Autor | Rodrigo Gallegos Follow @Roidrigo
Imagen: DaleAlbo
Estoy triste porque a pesar de que muchas veces dije que Colo-Colo no se merecía ser campeón, la pasión me traicionó en esta ocasión y lo único que quería era el milagro. No dependía de nosotros y por largos momentos, estábamos forzando un partido de definición. Al final, lamentablemente, los resultados no acompañaron y todo terminó para un Colo-Colo que al fin se va de vacaciones para descansar.
Estoy triste porque al final del torneo se vio un equipo quebrado. Declaraciones iban y venían, Anibal Mosa que se dedicaba a dar frases para la tribuna en vez de concentrarse en hacer su trabajo.
Rumores de despedidas, de traspasos y un sinfín de cosas que hicieron que este cierre de campeonato no fuera de los mejores.
Triste porque, como pocas veces, vi a jugadores que no querían estar en el club. Cuántos jugadores matarían por vestir esta linda camiseta y no pocos jugadores mostraron una desidia preocupante a la hora de jugar. Se necesitan jugadores que suden sangre al momento de defender el equipo de Arellano.
Estoy triste porque nuevamente fracasamos en la Copa Libertadores.

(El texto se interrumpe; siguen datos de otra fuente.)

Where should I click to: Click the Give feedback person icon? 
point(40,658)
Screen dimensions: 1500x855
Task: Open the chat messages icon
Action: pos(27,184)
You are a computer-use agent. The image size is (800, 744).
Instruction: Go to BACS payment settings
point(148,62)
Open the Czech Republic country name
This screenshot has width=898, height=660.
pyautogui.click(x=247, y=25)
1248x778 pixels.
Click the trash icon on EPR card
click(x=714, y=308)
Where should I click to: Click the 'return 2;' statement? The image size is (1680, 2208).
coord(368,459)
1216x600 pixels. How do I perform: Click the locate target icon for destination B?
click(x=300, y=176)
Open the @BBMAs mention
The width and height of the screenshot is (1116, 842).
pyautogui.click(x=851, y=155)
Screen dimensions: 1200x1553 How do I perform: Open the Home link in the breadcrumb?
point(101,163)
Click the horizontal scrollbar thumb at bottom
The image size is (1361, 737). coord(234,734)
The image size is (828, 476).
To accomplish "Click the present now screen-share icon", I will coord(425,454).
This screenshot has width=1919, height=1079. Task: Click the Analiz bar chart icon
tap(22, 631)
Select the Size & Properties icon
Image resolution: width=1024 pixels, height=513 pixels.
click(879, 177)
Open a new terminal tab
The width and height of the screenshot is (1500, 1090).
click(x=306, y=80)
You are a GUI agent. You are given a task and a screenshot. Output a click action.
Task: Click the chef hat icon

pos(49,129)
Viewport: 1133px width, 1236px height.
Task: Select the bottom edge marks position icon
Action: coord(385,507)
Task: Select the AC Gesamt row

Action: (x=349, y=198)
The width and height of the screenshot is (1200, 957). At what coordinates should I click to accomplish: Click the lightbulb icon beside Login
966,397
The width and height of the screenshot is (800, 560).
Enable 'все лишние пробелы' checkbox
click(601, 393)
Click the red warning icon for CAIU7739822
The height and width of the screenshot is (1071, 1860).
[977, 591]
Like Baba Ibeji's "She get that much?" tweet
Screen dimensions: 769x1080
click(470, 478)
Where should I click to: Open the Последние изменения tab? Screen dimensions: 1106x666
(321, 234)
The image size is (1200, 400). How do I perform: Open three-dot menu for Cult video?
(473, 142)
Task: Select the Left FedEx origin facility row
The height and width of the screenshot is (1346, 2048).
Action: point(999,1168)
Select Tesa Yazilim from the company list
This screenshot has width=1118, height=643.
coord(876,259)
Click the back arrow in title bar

Porque a pesar de tener un grupo muy abordable, no supimos aprovechar las oportunidades que tuvimos y dejamos pasar una buena ocasión para por fin clasificar a octavos de final.
Estoy triste por la gente de Colo-Colo, por los que alientan siempre al equipo y que nunca le fallan al popular. Porque a pesar de las adversidades siempre estuvieron ahí para gritar y cantarle a los blancos. Triste por los (algunos) jugadores que lo dejaron todo, que se esforzaron hasta el máximo de sus capacidades por lograr ganar; por esos jugadores que sufrieron tras cada derrota o por cada mal momento.
Lo he repetido hace varias semanas, necesitamos un cambio de aire. El cuerpo técnico, por el bien del club, debe dar un paso al costado. Necesitamos gente que no se conforme con lo mínimo, que siempre quiera más y que tenga autocrítica. No quiero más excusas inservibles, no quiero volver a ver a un equipo que critique el nulo trabajo del técnico. Necesito que Colo-Colo vuelva a tener ese protagonismo en la cancha, que no se canse de correr y que en los momentos difíciles, ponga empuje y coraje.
Pero tengo esperanzas. Colo-Colo se va de vacaciones por largo tiempo. Es hora de tomar decisiones, de reflexionar qué es lo que se quiere para el club. Espero que la dirigencia actúe de buena manera y hagan lo correcto por primera vez en mucho tiempo porque han sido muchas las malas decisiones.
Ojalá el tiempo pase rápido para volver a verte, campeón. Porque el fútbol sin ti, es difícil de ver. Hasta la próxima, querido amigo.